Revisi sejak 12 Juli 2022 04.19 oleh Symphonium264 (bicara | kontrib) (Suntingan Aljuni Hirossie (bicara) dibatalkan ke versi terakhir oleh Symphonium264)

Satin adalah jenis kain satin sutera yang lembut yang ditenun dengan dengan menggunakan teknik serat filamen sehingga memiliki ciri khas permukaan yang mengkilap dan klinyir-klinyir. Bagian dalam atau belakang permukaan satin sebaliknya tidak licin dan tidak mengkilap.

Satin mulai dikenal di daratan Eropa pada awal abad ke-20, setelah lebih dahulu mengenal kain sutera yang berasal dari Cina. Walaupun satin dan sutera memiliki beberapa ciri khas yang mirip, keduanya menggunakan bahan serat yang berbeda. Satin ditenun dengan serat buatan seperti polyster, sedangkan sutera menggunakan serat alami yaitu ulat sutera. Alhasil, meskipun keduanya terasa lembut di kulit, satin memiliki permukaan yang lebih klinyir-klinyir, sementara sutera lebih halus dan ringan.
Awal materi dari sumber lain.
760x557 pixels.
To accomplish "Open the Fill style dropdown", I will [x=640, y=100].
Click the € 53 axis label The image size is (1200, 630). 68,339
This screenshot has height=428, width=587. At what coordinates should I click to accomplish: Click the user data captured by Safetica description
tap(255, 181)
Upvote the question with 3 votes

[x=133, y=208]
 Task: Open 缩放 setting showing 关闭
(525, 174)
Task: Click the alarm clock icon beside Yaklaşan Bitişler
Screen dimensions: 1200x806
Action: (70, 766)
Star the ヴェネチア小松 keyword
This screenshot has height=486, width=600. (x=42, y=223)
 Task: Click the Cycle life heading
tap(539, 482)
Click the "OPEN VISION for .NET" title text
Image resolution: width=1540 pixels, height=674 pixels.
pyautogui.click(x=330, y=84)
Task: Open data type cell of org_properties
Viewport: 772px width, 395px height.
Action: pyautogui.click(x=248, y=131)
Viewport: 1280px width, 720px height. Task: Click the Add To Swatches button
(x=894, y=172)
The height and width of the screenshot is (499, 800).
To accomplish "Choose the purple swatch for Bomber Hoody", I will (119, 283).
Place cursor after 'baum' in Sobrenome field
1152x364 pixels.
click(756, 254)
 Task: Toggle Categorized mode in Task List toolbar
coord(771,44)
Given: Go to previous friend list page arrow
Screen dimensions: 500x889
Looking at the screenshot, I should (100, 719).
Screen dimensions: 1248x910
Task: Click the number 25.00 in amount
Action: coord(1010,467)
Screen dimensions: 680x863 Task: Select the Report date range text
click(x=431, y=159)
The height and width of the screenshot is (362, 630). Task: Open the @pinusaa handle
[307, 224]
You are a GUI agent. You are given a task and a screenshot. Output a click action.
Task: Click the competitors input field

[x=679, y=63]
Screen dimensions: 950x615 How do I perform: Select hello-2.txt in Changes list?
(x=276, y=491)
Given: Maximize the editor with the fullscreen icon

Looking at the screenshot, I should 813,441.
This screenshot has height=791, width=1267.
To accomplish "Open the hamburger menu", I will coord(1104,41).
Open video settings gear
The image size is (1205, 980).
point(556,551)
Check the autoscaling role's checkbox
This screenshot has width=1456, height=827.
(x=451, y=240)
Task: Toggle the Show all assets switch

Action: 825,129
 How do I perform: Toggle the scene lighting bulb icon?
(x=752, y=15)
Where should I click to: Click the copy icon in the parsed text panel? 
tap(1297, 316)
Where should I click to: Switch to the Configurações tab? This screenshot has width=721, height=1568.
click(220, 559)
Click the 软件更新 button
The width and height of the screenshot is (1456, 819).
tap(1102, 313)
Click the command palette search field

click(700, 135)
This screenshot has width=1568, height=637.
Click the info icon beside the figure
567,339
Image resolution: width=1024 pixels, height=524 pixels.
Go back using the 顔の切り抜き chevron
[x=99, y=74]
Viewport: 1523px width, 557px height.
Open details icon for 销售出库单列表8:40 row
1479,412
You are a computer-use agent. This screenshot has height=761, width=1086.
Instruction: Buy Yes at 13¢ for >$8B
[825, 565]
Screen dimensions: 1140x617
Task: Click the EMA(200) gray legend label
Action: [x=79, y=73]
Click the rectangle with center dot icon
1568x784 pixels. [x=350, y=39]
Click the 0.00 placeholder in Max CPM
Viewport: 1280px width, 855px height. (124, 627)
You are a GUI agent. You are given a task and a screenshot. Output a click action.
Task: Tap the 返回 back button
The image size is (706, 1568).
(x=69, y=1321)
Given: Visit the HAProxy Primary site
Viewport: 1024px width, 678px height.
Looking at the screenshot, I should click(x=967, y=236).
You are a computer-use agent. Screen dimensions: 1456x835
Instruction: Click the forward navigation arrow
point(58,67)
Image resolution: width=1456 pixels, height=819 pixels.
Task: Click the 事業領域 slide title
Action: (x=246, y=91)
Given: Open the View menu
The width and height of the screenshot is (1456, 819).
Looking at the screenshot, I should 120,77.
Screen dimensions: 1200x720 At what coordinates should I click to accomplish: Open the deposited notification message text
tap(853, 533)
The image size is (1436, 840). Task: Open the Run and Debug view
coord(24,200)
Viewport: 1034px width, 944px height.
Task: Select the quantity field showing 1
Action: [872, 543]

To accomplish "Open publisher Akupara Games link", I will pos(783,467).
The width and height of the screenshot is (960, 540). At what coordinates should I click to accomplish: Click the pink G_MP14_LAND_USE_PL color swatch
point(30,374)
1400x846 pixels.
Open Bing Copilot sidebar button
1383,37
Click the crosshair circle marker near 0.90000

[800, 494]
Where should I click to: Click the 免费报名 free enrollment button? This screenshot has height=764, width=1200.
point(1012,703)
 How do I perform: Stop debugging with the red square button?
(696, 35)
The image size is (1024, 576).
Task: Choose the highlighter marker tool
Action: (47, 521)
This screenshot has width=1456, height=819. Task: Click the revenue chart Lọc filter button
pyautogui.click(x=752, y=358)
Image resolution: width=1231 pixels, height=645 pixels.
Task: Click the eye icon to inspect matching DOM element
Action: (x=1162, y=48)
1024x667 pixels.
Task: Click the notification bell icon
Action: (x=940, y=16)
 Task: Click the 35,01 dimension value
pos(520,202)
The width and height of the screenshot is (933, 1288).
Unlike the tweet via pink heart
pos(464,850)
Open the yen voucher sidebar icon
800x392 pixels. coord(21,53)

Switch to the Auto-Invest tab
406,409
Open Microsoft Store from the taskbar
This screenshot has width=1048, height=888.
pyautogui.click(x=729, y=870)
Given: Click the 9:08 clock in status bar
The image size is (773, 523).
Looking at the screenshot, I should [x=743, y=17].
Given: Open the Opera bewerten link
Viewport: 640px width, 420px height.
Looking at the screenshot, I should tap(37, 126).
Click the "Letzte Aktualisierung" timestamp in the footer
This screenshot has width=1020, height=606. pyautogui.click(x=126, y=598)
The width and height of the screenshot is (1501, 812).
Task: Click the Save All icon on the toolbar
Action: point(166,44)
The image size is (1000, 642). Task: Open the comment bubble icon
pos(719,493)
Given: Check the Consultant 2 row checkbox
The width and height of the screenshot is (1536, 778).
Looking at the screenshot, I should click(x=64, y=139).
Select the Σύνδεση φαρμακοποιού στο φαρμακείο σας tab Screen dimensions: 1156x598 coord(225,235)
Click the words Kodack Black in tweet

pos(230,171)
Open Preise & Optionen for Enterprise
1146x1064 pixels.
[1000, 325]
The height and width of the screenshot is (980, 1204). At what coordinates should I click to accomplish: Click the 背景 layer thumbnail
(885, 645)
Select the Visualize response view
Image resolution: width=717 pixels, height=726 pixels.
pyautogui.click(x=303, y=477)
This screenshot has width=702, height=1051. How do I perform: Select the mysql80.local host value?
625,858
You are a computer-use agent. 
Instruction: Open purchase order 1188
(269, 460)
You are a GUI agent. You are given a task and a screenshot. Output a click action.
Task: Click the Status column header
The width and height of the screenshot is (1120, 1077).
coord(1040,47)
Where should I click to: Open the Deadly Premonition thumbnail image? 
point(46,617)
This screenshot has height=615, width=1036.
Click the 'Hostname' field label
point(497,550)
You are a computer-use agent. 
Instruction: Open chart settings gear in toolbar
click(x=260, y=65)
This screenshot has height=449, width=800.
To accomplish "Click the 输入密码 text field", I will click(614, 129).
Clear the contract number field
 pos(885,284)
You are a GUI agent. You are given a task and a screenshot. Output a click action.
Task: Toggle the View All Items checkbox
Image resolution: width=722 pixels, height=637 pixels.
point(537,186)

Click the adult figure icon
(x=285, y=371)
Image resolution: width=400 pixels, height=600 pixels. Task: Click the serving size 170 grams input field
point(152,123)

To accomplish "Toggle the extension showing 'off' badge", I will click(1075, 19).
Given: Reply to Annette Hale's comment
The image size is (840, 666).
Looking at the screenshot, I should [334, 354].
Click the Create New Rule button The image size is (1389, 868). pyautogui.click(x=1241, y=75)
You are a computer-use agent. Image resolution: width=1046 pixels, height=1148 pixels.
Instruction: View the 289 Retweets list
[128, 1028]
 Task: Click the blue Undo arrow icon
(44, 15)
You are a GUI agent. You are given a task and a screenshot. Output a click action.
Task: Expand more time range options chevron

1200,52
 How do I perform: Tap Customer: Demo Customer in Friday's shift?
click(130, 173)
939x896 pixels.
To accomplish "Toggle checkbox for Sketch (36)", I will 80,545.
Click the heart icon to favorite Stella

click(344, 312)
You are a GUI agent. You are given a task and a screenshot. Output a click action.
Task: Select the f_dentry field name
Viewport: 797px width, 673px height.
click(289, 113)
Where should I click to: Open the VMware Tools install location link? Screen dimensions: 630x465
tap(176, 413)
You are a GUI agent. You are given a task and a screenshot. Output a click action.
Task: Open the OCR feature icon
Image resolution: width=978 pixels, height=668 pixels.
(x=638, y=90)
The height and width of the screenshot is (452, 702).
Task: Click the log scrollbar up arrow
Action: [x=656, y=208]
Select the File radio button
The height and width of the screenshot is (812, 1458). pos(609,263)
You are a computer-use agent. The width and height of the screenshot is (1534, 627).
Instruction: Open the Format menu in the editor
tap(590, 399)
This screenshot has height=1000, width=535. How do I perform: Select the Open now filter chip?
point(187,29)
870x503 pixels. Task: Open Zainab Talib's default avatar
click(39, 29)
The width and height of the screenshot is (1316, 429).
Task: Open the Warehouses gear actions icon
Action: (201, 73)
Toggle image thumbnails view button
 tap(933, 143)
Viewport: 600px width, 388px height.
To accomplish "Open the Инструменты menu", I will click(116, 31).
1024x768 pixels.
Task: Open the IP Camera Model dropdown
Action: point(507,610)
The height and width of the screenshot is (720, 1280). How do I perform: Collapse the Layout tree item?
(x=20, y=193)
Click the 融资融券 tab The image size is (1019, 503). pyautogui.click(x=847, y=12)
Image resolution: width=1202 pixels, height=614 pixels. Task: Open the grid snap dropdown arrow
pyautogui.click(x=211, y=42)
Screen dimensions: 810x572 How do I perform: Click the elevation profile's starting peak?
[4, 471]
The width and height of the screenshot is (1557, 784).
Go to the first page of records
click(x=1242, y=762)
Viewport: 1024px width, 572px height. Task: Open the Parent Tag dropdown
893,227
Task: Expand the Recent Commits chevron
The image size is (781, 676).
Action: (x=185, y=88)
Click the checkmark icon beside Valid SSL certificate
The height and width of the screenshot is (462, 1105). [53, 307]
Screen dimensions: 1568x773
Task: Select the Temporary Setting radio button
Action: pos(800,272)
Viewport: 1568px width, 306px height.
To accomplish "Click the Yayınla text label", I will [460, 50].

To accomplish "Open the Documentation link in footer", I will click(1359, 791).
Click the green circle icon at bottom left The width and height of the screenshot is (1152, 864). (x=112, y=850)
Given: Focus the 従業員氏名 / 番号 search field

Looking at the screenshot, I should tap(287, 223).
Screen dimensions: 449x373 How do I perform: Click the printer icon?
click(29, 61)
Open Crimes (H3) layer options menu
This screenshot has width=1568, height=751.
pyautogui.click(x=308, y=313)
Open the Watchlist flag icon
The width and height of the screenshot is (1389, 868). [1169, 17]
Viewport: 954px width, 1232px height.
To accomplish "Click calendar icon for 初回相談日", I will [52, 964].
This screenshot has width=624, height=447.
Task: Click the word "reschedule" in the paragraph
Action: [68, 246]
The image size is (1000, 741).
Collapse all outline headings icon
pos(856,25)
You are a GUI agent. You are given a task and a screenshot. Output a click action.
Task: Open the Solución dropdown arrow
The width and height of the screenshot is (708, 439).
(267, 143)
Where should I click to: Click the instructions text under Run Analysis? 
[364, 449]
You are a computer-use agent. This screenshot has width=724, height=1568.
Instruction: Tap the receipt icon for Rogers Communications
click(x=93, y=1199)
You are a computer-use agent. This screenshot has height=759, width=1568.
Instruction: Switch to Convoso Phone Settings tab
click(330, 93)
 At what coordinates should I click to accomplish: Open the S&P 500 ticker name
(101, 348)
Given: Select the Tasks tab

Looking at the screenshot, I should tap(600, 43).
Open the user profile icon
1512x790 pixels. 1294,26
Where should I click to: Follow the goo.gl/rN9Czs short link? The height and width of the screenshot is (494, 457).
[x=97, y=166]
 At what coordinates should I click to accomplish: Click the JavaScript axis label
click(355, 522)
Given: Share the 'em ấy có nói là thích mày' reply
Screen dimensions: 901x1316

Satin digemari terutama karena membuat si pemakai terlihat glamor, sensual dan lebih maskulin. Ada pepatah yang mengatakan bagi pria yang ingin menonjolkan sisi sensualitas dan kejantanan diri tanpa perlu memperlihatkan aurat tubuh, kenakanlah pakaian dari satin. Atau ingin sekadar menggoda, kenakanlah pakaian dari satin. Kilauan cahaya yang dipantulkan oleh pakaian satin menarik perhatian dan meningkatkan gairah dari lawan jenis. Satin yang mengkilap dipercaya akan membawa pikiran ke "alam fantasi" dibanding bahan dari kain biasa.

Dewasa ini, semakin banyak pria menggunakan satin sebagai bahan jas atau kemeja pria karena terasa lebih nyaman di tubuh, enak dilihat dan diraba (kainnya), baik untuk ke kantor bekerja seharian penuh maupun untuk acara formal dan non-formal lainnya. Kemeja satin cocok dipadu-padankan dengan celana bahan ataupun kulit. Sebelumnya, satin telah banyak digunakan sebagai bahan untuk pakaian pesta dan pakaian tidur (piyama atau kimono/robe).

Harga kain satin dewasa ini juga semakin terjangkau, membuatnya semakin banyak diminati.